» **YOUR ASSIGNMENT**: Only the lines from the one containing "The height and width of the screenshot is (514, 825)." through the one containing "Task: Select the 所有 (256) tab" should be printed, exactly as they appear below, with both ends included.

Saved entries:
================================

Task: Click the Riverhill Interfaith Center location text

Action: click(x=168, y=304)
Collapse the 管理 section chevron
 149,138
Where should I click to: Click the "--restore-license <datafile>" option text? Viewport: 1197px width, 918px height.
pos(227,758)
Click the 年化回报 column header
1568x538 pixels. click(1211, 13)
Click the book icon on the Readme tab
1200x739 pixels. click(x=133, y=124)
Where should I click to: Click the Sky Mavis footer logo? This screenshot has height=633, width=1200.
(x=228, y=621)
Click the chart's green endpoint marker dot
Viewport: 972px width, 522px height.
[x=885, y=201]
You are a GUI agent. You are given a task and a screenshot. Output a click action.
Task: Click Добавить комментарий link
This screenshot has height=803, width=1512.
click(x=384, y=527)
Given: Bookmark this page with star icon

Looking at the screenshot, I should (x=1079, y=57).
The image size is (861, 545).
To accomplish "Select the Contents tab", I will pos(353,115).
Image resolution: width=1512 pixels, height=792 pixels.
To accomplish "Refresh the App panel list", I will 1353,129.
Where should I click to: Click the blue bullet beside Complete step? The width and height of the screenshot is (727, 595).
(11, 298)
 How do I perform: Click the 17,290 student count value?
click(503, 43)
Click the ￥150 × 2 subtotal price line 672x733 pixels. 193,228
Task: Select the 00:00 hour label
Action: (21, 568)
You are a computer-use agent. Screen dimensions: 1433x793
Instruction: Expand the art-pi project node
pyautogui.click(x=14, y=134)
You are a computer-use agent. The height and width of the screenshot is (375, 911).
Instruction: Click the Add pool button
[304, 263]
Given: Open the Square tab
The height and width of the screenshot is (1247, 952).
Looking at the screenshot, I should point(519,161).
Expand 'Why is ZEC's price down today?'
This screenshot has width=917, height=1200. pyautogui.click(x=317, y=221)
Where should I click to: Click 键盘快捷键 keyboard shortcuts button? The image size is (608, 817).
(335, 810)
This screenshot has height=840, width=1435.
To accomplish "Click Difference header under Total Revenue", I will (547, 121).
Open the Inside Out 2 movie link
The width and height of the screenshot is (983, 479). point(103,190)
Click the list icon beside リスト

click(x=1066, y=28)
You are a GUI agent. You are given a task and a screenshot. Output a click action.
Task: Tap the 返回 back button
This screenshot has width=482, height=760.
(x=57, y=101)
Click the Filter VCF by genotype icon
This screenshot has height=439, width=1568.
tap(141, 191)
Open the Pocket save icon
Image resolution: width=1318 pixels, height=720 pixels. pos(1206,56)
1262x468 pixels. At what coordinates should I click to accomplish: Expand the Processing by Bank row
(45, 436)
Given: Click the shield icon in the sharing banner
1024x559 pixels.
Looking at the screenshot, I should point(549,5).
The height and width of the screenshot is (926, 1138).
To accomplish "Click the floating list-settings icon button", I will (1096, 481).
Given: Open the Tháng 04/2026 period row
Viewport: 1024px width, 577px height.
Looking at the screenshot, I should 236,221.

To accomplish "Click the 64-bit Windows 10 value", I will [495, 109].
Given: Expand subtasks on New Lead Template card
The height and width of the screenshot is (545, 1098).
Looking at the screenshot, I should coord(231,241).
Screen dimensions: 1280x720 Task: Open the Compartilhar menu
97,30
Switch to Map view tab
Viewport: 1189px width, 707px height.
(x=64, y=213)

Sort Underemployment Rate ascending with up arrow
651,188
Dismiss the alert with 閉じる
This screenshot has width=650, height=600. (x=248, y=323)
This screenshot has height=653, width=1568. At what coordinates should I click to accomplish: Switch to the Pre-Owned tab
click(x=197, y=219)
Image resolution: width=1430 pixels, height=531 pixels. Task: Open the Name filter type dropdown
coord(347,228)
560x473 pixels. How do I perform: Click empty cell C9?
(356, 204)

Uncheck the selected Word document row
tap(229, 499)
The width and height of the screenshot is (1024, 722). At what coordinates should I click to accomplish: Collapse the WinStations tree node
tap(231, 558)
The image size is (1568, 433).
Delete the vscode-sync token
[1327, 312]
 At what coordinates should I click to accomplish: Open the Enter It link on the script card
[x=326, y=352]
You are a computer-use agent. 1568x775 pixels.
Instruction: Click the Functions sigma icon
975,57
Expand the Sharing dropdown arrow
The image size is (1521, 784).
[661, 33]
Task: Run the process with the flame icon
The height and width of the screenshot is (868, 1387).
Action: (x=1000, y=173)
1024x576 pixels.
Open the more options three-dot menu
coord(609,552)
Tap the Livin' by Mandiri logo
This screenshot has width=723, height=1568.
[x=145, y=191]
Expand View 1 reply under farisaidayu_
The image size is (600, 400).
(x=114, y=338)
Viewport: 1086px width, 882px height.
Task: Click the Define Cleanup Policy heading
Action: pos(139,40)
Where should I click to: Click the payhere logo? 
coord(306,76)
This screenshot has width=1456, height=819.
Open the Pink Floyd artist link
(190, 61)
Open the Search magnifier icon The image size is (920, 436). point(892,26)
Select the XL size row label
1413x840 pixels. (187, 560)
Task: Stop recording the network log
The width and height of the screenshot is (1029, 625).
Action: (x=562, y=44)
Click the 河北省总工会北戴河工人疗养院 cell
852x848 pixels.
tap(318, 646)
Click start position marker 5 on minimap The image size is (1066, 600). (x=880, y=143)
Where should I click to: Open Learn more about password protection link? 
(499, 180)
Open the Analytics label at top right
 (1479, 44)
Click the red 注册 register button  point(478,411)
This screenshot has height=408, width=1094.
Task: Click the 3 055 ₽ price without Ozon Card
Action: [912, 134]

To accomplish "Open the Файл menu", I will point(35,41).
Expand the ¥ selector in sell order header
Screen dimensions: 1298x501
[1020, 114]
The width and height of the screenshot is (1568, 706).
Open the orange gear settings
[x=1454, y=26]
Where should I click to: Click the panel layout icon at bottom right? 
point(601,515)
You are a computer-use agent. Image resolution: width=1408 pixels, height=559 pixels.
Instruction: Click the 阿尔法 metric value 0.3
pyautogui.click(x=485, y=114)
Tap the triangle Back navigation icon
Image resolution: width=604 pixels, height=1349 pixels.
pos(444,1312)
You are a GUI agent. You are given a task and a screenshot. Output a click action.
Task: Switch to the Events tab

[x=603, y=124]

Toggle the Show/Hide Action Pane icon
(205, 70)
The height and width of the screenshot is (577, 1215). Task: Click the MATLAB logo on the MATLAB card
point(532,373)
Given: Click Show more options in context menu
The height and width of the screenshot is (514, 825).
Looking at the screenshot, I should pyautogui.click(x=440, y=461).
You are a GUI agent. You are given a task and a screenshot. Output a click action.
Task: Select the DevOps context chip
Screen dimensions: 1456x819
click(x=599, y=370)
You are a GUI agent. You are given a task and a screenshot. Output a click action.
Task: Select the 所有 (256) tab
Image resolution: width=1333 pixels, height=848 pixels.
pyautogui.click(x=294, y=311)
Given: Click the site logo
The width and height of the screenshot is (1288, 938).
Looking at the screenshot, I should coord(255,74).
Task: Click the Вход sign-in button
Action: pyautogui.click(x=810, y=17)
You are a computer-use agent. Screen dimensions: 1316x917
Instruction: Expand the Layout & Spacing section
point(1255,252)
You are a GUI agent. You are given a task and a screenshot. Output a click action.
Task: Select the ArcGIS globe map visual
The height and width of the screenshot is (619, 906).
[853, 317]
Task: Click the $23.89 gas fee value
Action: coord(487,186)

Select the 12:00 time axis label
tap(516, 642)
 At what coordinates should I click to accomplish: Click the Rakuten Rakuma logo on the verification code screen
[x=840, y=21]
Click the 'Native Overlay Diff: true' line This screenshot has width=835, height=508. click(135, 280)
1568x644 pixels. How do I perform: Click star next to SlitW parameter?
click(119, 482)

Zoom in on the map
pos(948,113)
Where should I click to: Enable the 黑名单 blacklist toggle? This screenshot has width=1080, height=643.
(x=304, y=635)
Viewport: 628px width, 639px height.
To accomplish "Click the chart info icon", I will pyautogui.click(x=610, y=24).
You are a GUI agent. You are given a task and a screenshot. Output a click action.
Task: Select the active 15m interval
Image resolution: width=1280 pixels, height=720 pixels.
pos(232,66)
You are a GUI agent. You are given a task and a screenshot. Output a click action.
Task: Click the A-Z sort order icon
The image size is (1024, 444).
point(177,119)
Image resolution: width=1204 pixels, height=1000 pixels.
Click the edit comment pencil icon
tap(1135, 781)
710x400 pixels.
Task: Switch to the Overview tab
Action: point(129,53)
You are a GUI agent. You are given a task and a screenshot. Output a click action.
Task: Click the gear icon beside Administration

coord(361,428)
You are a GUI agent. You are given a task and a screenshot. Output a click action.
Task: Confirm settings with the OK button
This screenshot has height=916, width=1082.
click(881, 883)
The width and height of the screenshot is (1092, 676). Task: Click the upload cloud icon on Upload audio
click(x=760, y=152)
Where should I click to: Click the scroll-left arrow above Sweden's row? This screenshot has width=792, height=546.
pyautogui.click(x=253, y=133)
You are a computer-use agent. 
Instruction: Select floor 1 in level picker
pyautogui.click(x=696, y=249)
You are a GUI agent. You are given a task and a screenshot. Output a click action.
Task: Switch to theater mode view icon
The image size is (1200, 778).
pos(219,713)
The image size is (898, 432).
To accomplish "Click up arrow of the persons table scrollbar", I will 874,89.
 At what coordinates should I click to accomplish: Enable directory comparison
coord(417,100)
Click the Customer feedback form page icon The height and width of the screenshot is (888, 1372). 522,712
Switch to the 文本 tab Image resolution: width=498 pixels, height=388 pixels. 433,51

================================

» **RESULT FOR THIS TASK**:
The height and width of the screenshot is (514, 825).
Looking at the screenshot, I should pyautogui.click(x=440, y=461).
You are a GUI agent. You are given a task and a screenshot. Output a click action.
Task: Select the DevOps context chip
Screen dimensions: 1456x819
click(x=599, y=370)
You are a GUI agent. You are given a task and a screenshot. Output a click action.
Task: Select the 所有 (256) tab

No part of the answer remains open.